_DIRECTIONS_
Please carry on the forum thread about CBSHD East moving to Rainbow 1 from the point where it stops.

# START OF EXCERPT

# Looks like CBSHD East moved to Rainbow 1



## JohnH (Apr 22, 2002)

And ESPN2 HD was added to EchoStar 3. Of course, ESPN2 HD is not available at this time.

Thought these 2 needed a special notice.


----------



## Mikey (Oct 26, 2004)

Thanks John. That ESPN2 addition to 61.5 was widely anticipated.


----------



## KingLoop (Mar 3, 2005)

JohnH said:


> And ESPN2 HD was added to EchoStar 3. Of course, ESPN2 HD is not available at this time.
> 
> Thought these 2 needed a special notice.


ESPN2 is good news, CBS has been at the 61.5 for a while though. (Unless you mean they moved it to a new transponder.)


----------



## JohnH (Apr 22, 2002)

KingLoop said:


> ESPN2 is good news, CBS has been at the 61.5 for a while though. (Unless you mean they moved it to a new transponder.)


Yes, it has been at 61.5 so long Rainbow 1 did not exist when it began, so one might say it moved to a new transponder since it moved to Rainbow 1 from EchoStar 3 and no transponders moved between birds.


----------



## jeslevine (Jul 21, 2002)

I am still getting cbs HD east on 61.5

they are probably going to mirror the HD between 61.5 and 129


----------



## RickD (Apr 23, 2002)

That's just great...We in the Virgin Islands cannot get Rainbow1. CBSHD was about the only HD channel I watch. Not anymore I guess.

# END OF EXCERPT
# START OF DATA SECTION

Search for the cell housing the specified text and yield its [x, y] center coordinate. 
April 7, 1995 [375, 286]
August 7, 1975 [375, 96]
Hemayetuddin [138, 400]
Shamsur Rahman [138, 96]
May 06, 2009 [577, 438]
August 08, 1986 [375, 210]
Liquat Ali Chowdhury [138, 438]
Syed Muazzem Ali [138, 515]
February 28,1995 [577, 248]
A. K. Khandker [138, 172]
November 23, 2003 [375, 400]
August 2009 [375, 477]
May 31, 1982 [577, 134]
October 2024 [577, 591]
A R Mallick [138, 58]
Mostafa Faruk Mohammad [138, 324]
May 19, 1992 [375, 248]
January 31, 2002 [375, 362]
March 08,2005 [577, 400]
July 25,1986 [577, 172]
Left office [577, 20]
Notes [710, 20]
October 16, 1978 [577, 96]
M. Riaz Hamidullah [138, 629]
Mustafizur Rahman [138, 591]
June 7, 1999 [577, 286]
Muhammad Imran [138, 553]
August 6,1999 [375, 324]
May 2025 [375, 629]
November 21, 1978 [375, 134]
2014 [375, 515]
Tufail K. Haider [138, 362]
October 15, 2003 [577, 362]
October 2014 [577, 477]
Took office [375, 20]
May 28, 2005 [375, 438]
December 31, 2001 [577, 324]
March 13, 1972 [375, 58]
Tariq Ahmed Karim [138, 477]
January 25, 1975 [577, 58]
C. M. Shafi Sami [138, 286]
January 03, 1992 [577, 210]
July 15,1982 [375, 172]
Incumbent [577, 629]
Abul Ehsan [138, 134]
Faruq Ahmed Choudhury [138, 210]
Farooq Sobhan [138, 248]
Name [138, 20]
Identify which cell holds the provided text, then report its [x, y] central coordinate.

# END OF DATA SECTION

_EXERCISE OUTPUT_
----------



## James Long (Apr 17, 2003)

RickD said:


> That's just great...We in the Virgin Islands cannot get Rainbow1. CBSHD was about the only HD channel I watch. Not anymore I guess.


Have you actually lost it? Technically any of Voom's former transponders could be covered by R3 ... just because a signal is on TP1-23 odd doesn't guarantee that it is on R1. (Although I agree that it would be unlikely to use E3 for a transponder R1 could cover.)

If you have actually lost CBSHD it would be confirmation of the move to R1.

JL


----------



## technoguy (Sep 11, 2005)

RickD said:


> That's just great...We in the Virgin Islands cannot get Rainbow1. CBSHD was about the only HD channel I watch. Not anymore I guess.


You can still watch CBS HD .They only move from tp2 to tp17 and I am watching it right now without any problems and I just 50 miles N/W from you,so you should'nt
have problem to whatch it either.


----------



## RickD (Apr 23, 2002)

Nope....Transponder 17 must be on Rainbow1. I made an attempt some time ago swinging one of my 6' dishes around to 61.5 with no luck on Rainbow1.


----------



## technoguy (Sep 11, 2005)

RickD said:


> Nope....Transponder 17 must be on Rainbow1. I made an attempt some time ago swinging one of my 6' dishes around to 61.5 with no luck on Rainbow1.


That's wierd


----------



## RickD (Apr 23, 2002)

Yea...That's what I thought when I heard PR was having some luck with 6 footers...Several friends of mine also attempted with no luck also.


----------



## James Long (Apr 17, 2003)

technoguy said:


> You can still watch CBS HD .They only move from tp2 to tp17 and I am watching it right now without any problems and I just 50 miles N/W from you,so you should'nt
> have problem to whatch it either.


What signal strength do you each have on TP17? 50 miles isn't far, but it may be far enough.

JL


----------



## technoguy (Sep 11, 2005)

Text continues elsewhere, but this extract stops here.